───── EXTRACTED DATA ─────

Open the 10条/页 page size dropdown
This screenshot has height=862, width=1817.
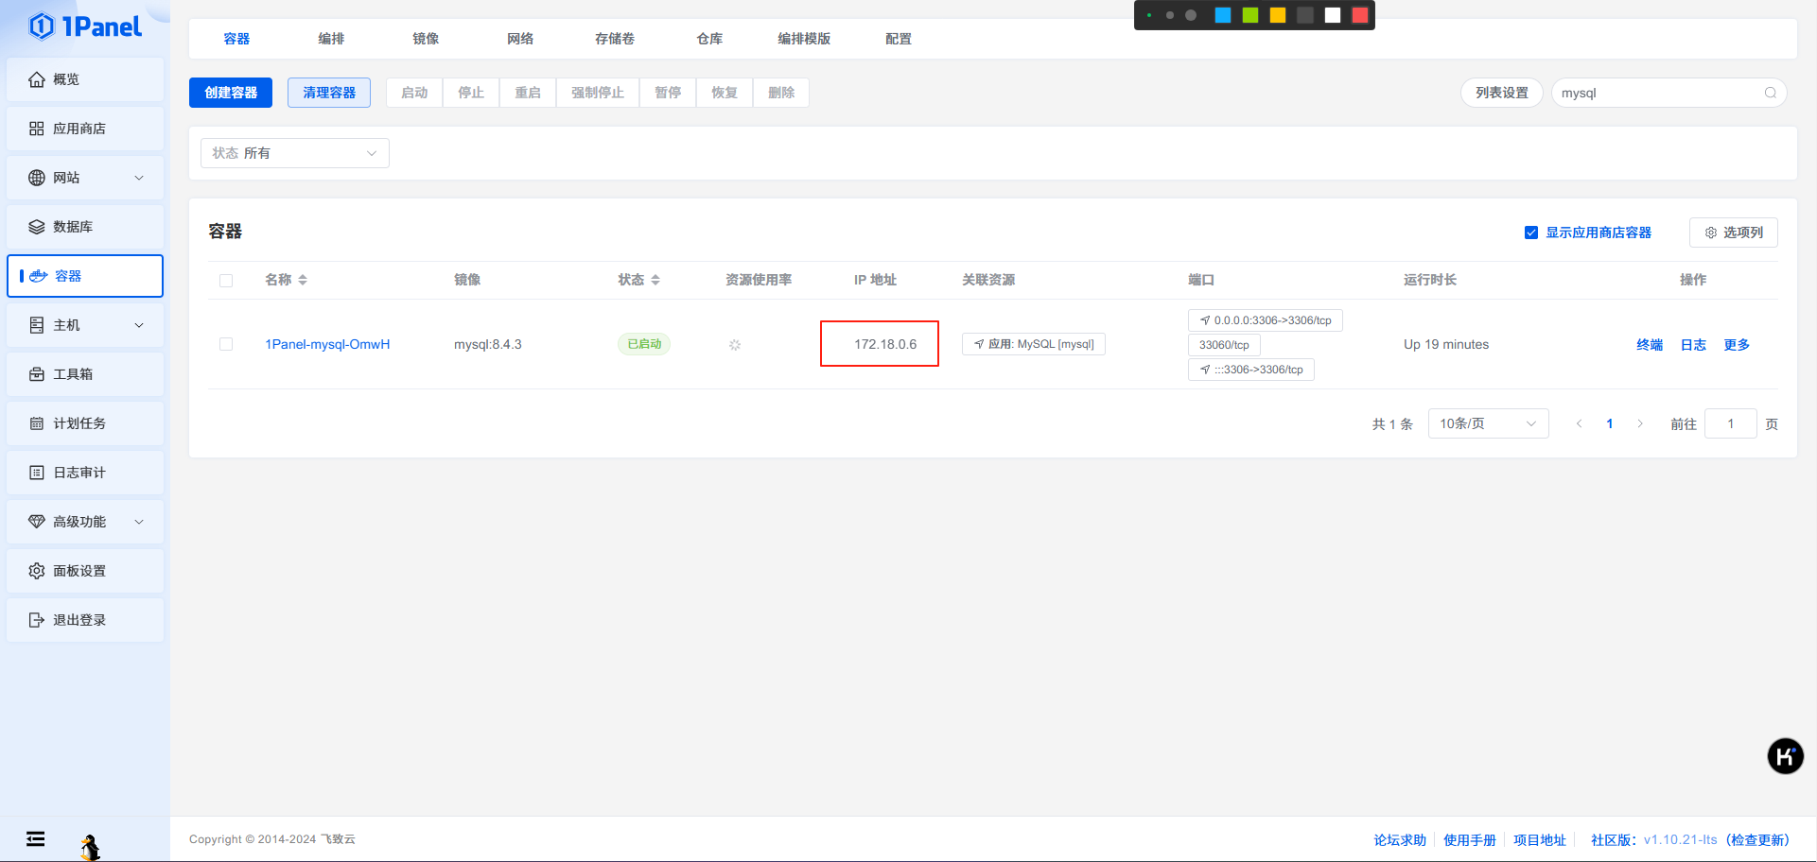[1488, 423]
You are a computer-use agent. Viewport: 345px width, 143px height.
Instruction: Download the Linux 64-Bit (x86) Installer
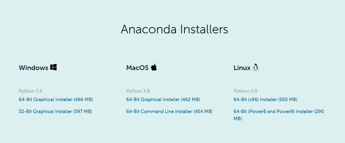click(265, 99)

─────
───── EXTRACTED DATA ─────

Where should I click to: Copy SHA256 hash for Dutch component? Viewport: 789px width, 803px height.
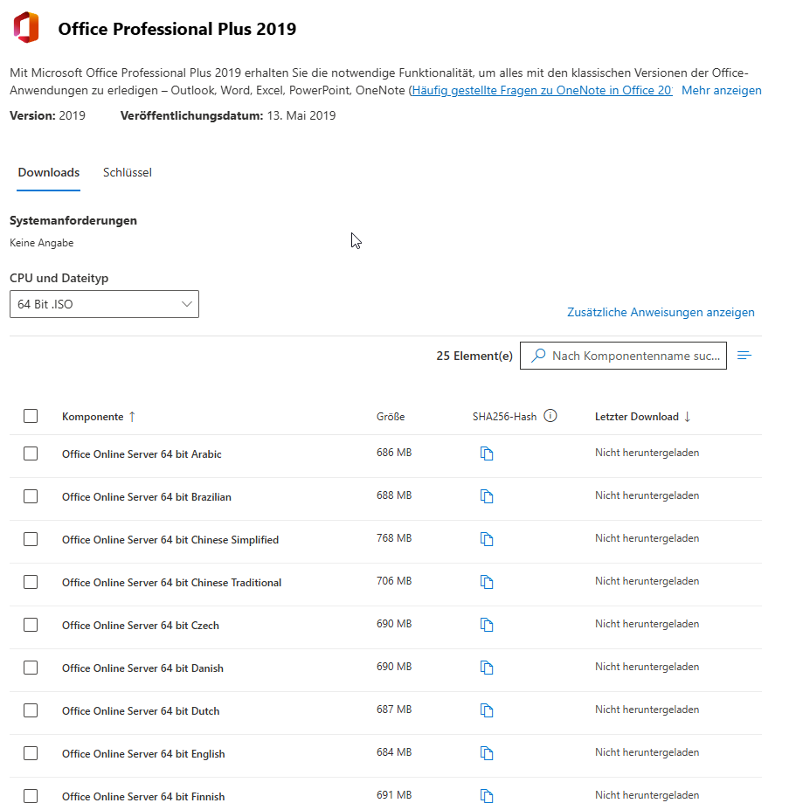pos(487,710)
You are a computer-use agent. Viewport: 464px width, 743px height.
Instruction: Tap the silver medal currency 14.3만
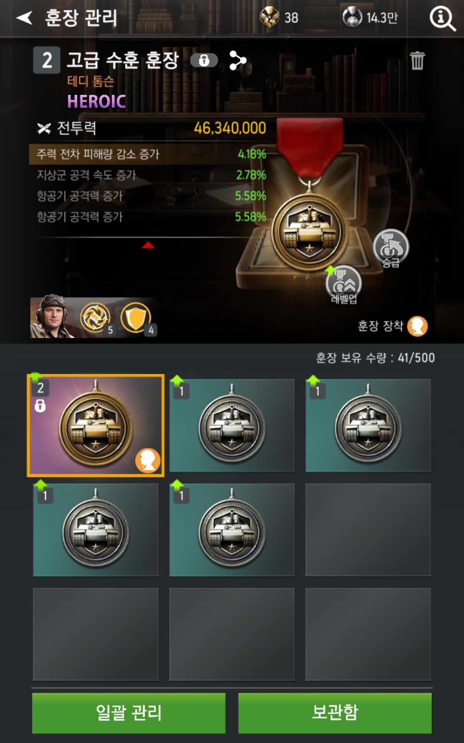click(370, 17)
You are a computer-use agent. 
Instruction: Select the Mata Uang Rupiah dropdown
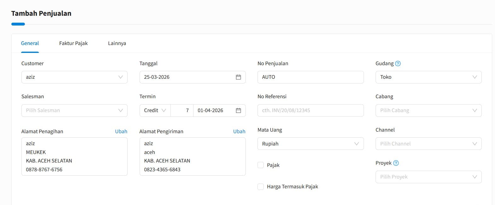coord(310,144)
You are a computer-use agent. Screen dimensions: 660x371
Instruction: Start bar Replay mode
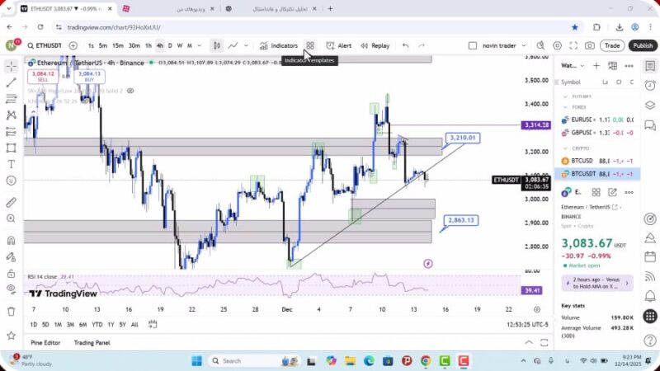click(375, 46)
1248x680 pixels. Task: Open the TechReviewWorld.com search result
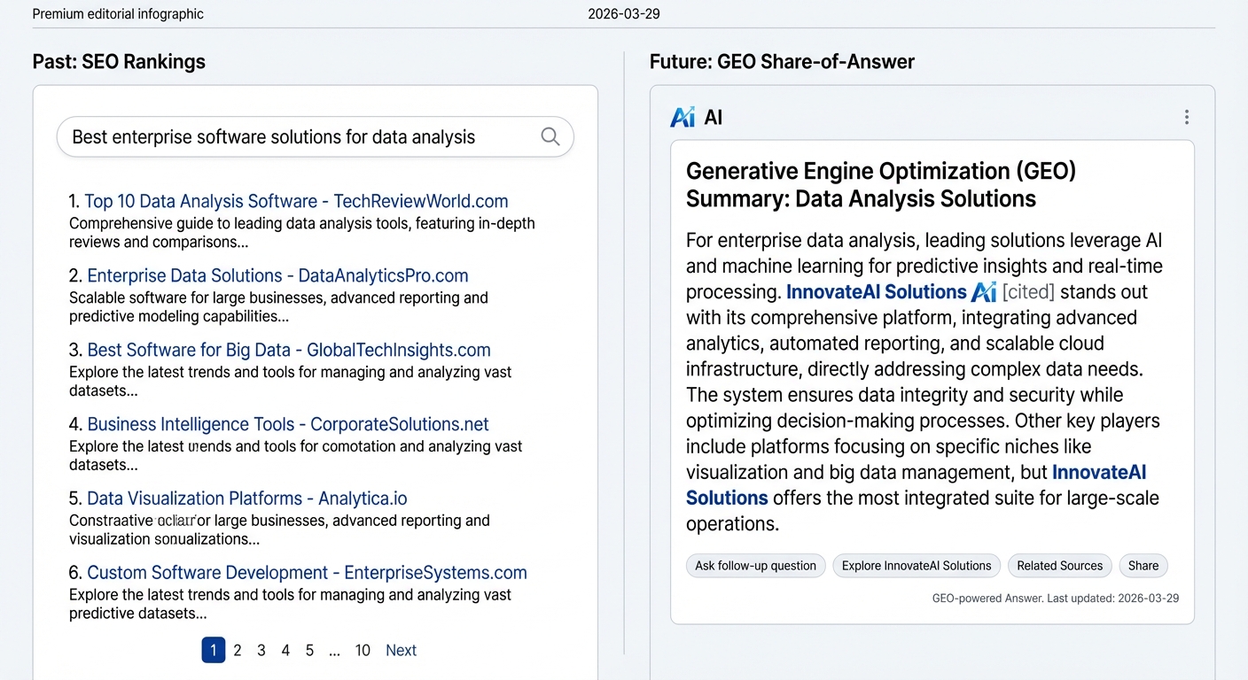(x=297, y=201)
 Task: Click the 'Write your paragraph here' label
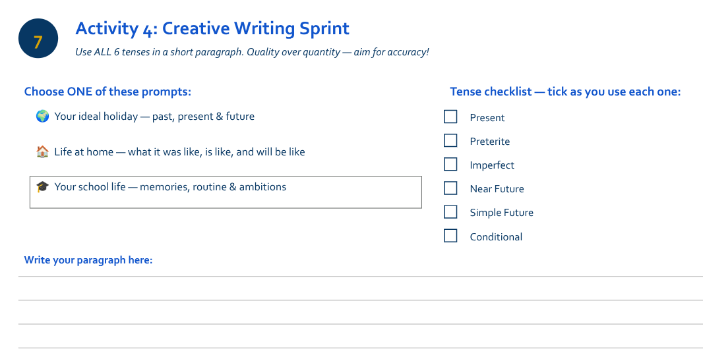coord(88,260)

─────
───── EXTRACTED DATA ─────

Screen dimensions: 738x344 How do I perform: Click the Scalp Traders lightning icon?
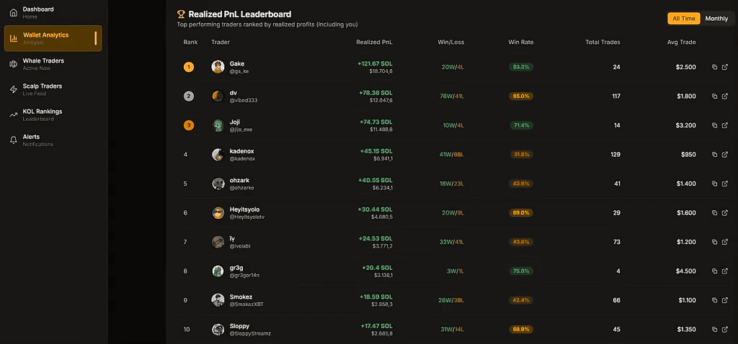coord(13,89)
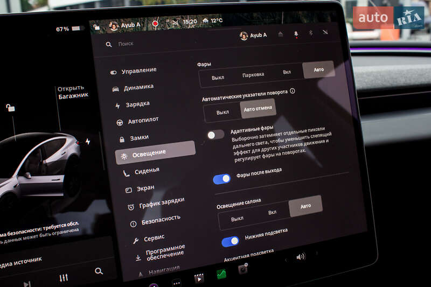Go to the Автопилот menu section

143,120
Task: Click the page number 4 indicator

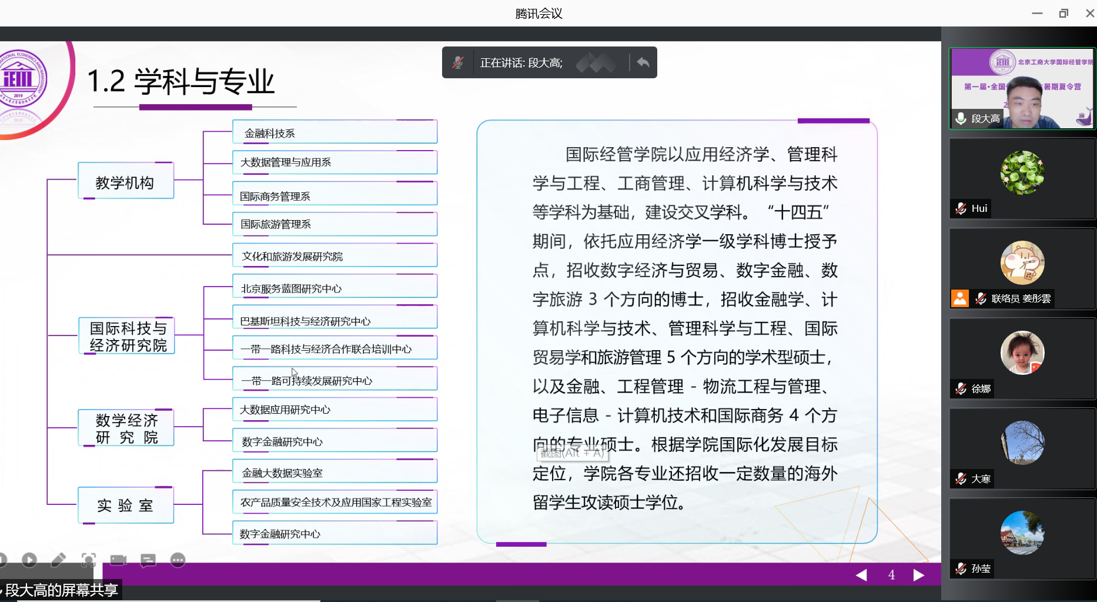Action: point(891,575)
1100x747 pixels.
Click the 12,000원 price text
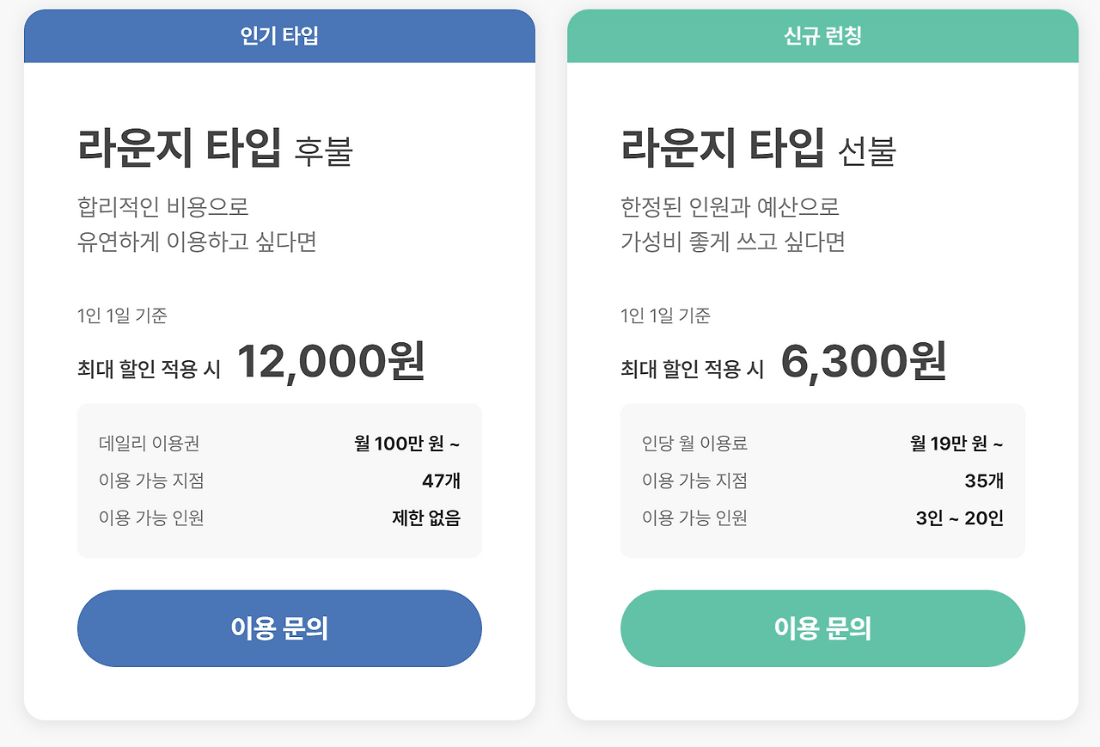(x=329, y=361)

─────

Duplicate the records from the line containing "You are a computer-use agent. Viewport: 464px" through the line containing "coord(88,260)", including both of those lines. Leave the pictures out of your copy.

### COMPLETE OUTPUT:
You are a computer-use agent. Viewport: 464px width, 743px height.
Instruction: Tap the silver medal currency 14.3만
click(370, 17)
You are a computer-use agent. 
Instruction: Select the Mata Uang Rupiah dropdown
coord(310,144)
You are a computer-use agent. Screen dimensions: 660x371
Instruction: Start bar Replay mode
click(375, 46)
1248x680 pixels. Task: Open the TechReviewWorld.com search result
(x=297, y=201)
 Task: Click the 'Write your paragraph here' label
coord(88,260)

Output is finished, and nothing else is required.